|Estimated Time||2 min||2 min|
- Increase stability
- Increase system awareness
The goal for this spot-check is use the Operations Monitor to review the last 24 hours of activity for the Qlik site. This will allow the administrator the ability to spot anomalies, keep abreast of trends, and be generally aware of the health of a Qlik Sense Enterprise deployment.
Open the Operations Monitor application and navigate to the 24-Hour Summary sheet:
On this sheet, there are 6 distinct KPIs and 1 table which are of note. For the KPIs the administrator can click on the relevant KPI to drill into a detailed sheet should the need arise.
- (1) : Max Sense Engine CPU + (2) Max Sense Engine RAM GB : These two metrics signal the maximum compute use by any of the nodes in a Qlik Sense Enterprise cluster.

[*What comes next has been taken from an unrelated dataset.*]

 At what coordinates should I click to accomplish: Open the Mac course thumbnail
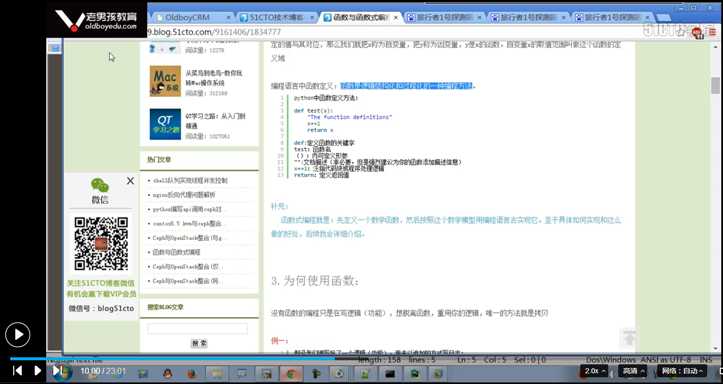pos(165,81)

This can be combined with (7) and (8) to spot any spikes. Given the Qlik Engine’s ability to scale across available compute, one-off spikes aren’t necessarily a signal that action is needed. It’s extended saturation events which signal that the available compute is insufficient for the required demands. See Review Architecture/Scale Plan for more guidance on the considerations when scaling Qlik Sense Enterprise. The detailed information in (7) and (8) allow for easy filtering to the time period where the anomalous compute occurred.

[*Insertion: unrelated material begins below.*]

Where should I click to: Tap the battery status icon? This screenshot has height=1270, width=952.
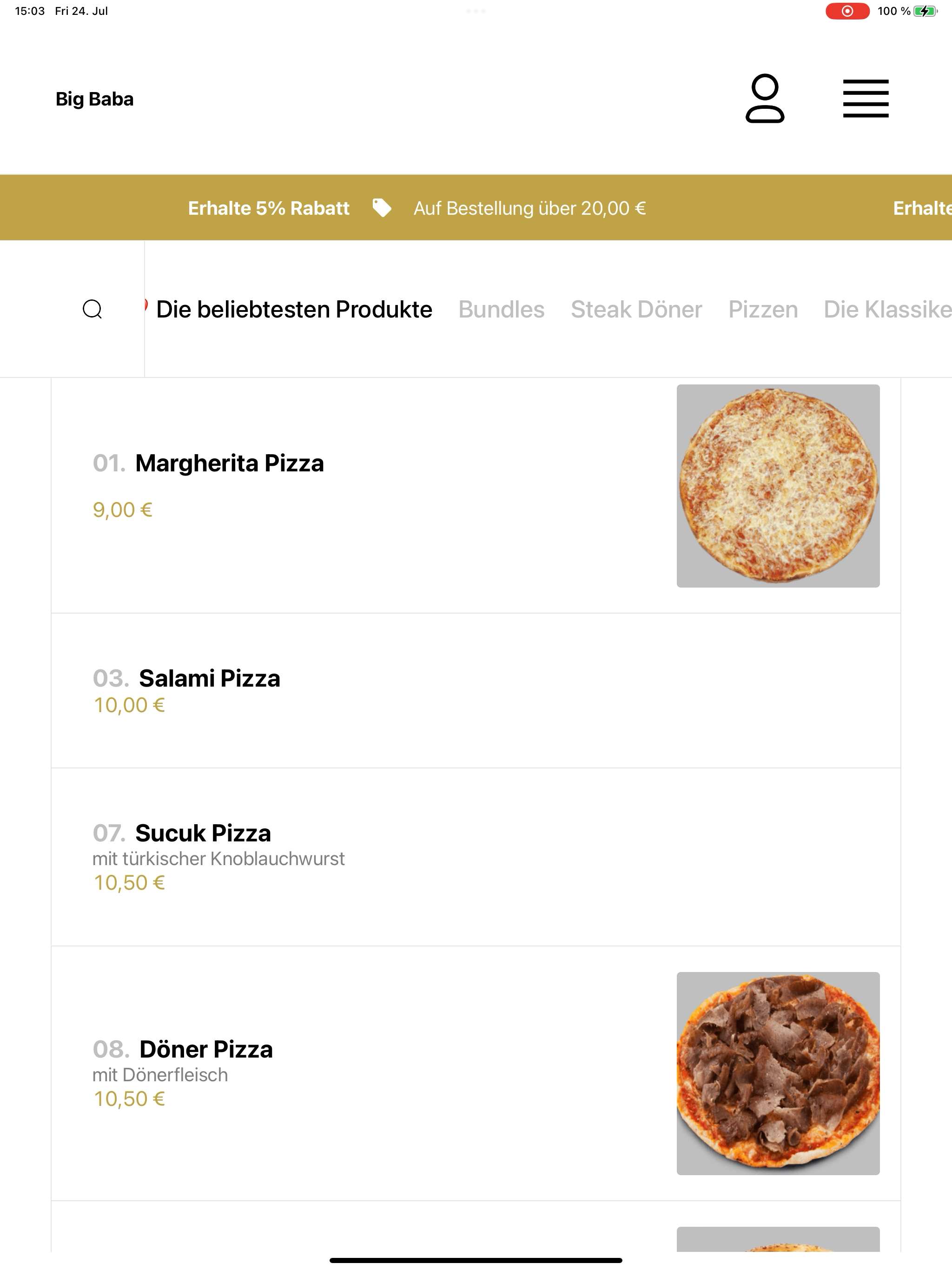click(925, 11)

- (3) Reload Failures and (4) Max Reload Duration: This is a complement to the Spot Check: Tasks activity. (3) would be well covered by the Spot Check of Tasks whereas (4) would not be. Long-running tasks should be avoided where possible. The causes could range from complicated ETL demands to data source resource constraints (e.g. a slow database). Investigation into the causes of the long-running should be done if they are unexpected.

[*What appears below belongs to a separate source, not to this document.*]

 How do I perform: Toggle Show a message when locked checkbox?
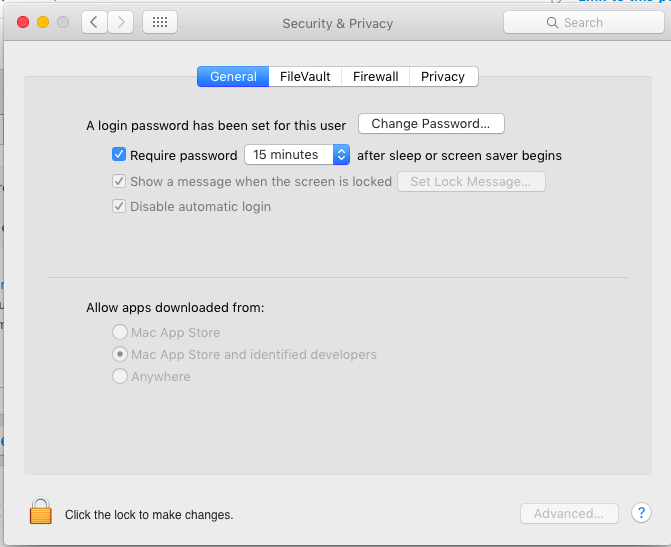(x=119, y=182)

- (5) Max Concurrent Users and (6) Max Concurrent Apps : These two metrics signal the maximum consumption demands for the site, either defined by unique apps or unique users. Anomalies here may signal the need for more compute (1) and (2) above. Spikes here may also be expected given the applications developed and the user population. For example, an app which is targeted to a sales audience is expected to be more popular during quarter end events where quotas are evaluated. The same is true for applications with tax relevant data which are consumed near the close of the business’s fiscal year.